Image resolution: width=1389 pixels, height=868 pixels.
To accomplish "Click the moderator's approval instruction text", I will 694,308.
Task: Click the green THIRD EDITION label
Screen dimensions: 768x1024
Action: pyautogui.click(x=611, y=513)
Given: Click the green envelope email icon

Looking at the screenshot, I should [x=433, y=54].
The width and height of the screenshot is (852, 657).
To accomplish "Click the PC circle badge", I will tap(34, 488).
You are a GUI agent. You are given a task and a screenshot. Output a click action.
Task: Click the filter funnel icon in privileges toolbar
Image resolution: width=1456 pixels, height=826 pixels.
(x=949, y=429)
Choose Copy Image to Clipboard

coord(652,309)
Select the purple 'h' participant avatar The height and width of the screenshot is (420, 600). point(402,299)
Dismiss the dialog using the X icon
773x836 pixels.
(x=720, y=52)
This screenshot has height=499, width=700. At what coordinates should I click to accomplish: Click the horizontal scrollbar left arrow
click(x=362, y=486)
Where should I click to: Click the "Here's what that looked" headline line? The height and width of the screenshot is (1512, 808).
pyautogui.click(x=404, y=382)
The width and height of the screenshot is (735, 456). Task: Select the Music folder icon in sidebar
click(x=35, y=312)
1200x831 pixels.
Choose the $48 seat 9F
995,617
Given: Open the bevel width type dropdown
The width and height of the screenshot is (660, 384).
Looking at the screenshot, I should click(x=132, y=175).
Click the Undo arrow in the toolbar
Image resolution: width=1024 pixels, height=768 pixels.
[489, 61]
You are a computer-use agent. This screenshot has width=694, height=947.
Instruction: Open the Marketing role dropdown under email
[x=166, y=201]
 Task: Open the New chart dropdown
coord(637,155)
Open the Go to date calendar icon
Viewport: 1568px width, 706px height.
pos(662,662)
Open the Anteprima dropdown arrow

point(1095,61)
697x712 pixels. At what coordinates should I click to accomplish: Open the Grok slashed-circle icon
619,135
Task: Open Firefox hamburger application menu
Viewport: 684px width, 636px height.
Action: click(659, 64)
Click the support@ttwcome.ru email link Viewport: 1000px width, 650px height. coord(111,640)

-------------------------

● **The problem**:
Every line in the records that holds the word "agent" should be copied into the answer.

● **Reply**:
You are a GUI agent. You are given a task and a screenshot. Output a click action.
You are a computer-use agent. This screenshot has width=694, height=947.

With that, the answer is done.